Such late flowers as they could lay their hands
upon served to fill it, and with many kindly messages
they sent it to Miss Elsie Venner at the
Dudley mansion-house.

Elsie was sitting up in her bed when it came,
languid, but tranquil, and Helen was by her, as
usual, holding her hand, which was strangely cold,
Helen thought, for one who was said to have
some kind of fever.

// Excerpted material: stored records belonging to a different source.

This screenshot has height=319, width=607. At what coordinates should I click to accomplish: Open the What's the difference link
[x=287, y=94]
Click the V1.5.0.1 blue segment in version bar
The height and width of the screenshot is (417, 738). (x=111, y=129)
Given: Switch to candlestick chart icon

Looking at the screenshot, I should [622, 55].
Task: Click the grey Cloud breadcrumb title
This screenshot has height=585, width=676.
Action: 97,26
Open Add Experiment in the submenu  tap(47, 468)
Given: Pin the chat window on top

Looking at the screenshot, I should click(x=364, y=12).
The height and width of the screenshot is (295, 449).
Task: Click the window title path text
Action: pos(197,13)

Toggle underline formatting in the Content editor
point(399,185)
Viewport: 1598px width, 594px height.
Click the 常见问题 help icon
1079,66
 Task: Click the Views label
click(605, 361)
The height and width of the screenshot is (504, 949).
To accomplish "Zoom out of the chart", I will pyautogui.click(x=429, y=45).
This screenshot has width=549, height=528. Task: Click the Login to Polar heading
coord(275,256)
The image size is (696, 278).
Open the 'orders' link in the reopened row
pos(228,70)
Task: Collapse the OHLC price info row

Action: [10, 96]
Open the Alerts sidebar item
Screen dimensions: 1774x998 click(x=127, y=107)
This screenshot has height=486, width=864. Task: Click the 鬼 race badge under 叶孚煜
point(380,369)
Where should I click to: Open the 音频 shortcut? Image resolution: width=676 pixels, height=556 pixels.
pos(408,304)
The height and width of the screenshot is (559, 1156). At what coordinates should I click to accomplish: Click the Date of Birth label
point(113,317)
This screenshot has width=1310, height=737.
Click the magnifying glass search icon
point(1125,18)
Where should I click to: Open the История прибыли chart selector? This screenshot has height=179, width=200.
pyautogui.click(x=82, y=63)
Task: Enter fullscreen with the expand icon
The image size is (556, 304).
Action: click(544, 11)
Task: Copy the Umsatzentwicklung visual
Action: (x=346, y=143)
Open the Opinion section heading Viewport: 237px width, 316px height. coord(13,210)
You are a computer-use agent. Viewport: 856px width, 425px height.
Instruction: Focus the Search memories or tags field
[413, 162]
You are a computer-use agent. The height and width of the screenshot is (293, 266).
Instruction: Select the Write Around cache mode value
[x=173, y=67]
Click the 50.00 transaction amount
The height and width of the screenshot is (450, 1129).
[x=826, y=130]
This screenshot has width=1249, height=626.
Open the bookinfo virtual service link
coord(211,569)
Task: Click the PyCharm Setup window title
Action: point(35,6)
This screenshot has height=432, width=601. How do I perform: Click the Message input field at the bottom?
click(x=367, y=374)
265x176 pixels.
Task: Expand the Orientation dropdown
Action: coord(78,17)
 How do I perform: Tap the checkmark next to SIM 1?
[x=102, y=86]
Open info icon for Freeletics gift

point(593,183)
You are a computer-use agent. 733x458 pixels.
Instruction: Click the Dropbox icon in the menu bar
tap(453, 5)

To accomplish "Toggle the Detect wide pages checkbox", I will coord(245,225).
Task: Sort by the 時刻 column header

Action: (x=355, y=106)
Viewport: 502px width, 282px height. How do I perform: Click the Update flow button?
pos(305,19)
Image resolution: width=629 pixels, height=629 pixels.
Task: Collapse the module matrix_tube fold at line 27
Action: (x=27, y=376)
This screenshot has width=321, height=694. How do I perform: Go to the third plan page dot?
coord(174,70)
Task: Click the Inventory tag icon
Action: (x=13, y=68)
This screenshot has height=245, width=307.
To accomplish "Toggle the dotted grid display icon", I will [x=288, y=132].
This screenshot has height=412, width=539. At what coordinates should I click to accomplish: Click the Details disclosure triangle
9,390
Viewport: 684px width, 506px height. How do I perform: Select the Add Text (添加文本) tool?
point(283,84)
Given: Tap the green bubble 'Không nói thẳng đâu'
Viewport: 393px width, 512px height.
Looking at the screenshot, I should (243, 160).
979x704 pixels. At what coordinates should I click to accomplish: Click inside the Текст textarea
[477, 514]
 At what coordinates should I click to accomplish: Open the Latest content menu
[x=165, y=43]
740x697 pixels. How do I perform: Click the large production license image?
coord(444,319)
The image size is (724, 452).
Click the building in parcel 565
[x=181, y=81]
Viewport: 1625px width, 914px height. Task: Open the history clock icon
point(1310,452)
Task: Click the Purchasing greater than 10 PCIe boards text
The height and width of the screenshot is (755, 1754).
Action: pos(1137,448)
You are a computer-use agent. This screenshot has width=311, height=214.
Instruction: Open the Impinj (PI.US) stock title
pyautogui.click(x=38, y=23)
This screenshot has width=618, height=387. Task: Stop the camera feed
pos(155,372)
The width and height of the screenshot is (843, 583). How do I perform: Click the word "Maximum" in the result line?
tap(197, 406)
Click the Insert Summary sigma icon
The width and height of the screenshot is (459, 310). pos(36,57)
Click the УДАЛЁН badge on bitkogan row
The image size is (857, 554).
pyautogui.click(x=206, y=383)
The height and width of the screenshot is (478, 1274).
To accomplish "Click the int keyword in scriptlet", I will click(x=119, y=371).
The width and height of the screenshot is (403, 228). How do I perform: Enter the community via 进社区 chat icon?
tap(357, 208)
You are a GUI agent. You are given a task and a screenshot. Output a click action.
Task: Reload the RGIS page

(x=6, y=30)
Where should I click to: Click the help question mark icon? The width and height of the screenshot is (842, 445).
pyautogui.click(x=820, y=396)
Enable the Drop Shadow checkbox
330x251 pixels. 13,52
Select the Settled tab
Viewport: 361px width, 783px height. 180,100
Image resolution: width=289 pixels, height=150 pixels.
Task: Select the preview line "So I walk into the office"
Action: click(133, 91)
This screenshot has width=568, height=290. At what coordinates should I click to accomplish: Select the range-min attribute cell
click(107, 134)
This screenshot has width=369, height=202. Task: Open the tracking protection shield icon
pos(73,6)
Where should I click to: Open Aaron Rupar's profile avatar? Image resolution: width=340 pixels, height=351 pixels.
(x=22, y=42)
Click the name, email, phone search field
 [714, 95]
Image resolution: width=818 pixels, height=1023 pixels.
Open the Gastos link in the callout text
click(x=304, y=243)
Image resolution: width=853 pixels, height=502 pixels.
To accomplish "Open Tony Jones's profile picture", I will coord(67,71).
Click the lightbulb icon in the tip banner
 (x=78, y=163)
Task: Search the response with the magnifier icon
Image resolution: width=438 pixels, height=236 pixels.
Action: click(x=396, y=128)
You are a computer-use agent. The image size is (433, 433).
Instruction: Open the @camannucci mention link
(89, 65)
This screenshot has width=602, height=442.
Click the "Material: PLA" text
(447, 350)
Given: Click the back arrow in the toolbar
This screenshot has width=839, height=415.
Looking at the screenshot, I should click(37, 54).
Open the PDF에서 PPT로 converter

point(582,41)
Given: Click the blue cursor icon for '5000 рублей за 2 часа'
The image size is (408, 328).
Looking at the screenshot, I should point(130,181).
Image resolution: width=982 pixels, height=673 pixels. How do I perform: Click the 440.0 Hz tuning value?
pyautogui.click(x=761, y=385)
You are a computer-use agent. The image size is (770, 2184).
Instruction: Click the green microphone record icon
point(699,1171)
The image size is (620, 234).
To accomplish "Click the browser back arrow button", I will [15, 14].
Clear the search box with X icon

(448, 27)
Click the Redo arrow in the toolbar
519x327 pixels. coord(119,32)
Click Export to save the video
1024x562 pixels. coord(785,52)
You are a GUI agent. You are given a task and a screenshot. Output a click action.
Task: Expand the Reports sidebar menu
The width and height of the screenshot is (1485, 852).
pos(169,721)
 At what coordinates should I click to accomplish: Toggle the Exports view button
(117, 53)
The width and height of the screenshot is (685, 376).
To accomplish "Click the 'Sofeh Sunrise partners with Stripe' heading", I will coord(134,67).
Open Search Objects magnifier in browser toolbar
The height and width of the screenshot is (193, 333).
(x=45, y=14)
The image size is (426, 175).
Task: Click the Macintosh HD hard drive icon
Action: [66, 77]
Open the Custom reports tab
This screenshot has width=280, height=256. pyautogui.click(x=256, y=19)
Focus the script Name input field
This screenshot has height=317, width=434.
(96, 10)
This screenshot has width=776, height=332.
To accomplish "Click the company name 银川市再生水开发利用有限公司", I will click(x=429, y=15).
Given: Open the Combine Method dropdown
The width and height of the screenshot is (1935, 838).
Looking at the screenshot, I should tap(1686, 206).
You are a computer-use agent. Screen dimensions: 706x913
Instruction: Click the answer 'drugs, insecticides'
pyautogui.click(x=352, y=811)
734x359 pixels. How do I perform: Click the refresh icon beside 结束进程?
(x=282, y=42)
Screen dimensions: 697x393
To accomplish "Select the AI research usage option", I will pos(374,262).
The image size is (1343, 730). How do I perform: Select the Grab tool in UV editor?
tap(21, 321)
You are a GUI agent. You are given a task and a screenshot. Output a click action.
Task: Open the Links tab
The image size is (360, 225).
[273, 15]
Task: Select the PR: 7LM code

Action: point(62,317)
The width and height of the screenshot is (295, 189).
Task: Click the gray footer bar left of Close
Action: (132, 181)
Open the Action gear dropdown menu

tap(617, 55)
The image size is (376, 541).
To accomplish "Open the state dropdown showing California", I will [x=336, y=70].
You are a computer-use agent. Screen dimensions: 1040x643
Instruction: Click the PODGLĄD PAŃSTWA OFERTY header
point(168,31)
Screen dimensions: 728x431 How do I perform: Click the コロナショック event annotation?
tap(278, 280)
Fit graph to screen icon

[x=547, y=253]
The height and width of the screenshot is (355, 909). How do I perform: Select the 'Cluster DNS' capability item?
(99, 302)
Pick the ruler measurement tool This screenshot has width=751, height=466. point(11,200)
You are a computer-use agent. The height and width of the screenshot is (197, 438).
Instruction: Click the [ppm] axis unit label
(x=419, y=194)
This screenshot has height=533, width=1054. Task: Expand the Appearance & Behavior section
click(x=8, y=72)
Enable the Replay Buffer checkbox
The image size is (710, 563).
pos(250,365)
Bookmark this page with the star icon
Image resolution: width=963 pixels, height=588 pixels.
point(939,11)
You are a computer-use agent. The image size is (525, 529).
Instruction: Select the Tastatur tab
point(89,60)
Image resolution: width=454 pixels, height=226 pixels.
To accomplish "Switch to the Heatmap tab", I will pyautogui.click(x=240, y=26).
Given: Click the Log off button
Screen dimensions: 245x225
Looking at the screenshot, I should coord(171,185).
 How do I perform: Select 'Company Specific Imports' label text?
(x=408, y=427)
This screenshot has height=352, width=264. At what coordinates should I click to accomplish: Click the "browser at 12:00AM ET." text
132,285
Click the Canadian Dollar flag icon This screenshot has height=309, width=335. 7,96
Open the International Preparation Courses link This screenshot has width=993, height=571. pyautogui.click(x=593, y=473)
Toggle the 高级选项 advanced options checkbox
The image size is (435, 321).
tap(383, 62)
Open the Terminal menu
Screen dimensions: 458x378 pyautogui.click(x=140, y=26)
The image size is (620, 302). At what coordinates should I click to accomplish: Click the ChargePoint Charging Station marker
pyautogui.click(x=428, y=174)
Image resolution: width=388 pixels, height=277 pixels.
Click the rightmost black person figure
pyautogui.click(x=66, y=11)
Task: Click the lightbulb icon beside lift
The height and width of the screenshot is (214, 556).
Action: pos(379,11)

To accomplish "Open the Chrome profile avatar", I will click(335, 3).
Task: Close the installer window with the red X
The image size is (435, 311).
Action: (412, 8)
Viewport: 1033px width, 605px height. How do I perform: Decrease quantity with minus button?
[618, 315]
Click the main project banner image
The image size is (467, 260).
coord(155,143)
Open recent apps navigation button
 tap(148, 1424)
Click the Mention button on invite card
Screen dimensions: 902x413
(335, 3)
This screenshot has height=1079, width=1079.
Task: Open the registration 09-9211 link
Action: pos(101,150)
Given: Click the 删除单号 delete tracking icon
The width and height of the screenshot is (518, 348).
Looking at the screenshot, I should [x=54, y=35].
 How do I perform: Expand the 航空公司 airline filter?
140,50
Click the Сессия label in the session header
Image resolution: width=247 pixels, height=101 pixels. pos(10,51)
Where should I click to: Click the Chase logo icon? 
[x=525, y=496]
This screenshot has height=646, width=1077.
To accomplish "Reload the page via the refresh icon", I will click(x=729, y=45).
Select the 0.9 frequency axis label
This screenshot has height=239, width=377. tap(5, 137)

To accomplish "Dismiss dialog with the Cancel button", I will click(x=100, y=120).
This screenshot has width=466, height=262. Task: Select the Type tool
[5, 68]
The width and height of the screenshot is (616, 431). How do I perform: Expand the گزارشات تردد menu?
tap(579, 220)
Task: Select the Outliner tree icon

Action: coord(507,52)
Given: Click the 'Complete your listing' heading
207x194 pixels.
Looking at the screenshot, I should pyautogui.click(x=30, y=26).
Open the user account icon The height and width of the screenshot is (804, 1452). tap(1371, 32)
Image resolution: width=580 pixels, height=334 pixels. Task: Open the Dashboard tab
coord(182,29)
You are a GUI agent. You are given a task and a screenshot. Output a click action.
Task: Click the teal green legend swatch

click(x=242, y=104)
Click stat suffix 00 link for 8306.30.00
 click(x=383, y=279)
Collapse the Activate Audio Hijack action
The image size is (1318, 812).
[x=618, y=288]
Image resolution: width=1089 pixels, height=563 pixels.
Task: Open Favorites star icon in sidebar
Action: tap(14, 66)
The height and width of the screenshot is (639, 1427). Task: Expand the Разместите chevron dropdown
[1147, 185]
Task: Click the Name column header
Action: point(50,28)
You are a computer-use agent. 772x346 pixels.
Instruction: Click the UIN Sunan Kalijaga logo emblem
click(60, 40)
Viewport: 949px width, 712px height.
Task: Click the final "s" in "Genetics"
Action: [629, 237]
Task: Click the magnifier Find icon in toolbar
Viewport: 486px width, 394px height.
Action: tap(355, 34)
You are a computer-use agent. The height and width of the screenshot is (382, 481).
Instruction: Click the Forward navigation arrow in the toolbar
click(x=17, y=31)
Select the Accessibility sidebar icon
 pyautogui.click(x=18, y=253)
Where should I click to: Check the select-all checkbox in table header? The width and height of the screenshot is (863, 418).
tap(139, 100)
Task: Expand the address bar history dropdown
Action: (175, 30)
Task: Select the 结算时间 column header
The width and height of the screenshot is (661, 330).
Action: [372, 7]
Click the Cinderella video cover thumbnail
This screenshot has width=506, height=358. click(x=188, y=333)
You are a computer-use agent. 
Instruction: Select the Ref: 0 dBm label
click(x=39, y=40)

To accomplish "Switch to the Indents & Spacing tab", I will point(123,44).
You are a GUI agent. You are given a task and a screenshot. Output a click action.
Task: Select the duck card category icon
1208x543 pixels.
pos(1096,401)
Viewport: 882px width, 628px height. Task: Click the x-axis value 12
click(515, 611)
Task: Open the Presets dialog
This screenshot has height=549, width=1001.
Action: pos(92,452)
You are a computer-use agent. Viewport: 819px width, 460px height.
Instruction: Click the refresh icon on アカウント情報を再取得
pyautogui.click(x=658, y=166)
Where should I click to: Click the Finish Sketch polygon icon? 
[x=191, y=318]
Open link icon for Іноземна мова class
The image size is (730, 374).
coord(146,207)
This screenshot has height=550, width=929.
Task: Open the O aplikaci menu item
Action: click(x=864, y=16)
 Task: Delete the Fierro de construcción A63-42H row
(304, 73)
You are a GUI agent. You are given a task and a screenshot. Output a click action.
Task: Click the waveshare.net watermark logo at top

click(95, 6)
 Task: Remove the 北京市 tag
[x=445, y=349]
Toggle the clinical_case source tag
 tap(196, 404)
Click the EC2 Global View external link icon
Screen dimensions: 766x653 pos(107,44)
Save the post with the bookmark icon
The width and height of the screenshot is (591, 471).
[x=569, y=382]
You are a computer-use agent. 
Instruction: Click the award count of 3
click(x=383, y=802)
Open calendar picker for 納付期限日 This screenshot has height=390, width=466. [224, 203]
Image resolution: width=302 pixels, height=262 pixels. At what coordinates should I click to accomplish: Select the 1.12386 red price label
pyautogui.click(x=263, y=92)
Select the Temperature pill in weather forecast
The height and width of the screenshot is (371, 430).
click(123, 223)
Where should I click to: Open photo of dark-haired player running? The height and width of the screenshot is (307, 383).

The school-girls' basket was
brought in with its messages of love and hopes
for speedy recovery. Old Sophy was delighted
to see that it pleased Elsie, and laid it on the
bed before her. Elsie began looking at the flowers
and taking them from the basket, that she
might see the leaves. All at once she appeared
to be agitated; she looked at the basket, — then
around, as if there were some fearful presence
about her which she was searching for with her
eager glances. She took out the flowers, one by
one, her breathing growing hurried, her eyes staring,
her hands trembling, — till, as she came near
the bottom of the basket, she flung out all the
rest with a hasty movement, looked upon the
olive-purple leaflets as if paralyzed for a moment,
shrunk up, as it were, into herself in a curdling
terror, dashed the basket from her, and fell back
senseless, with a faint cry which chilled the blood
of the startled listeners at her bedside.

“Take it away! — take it away! — quick!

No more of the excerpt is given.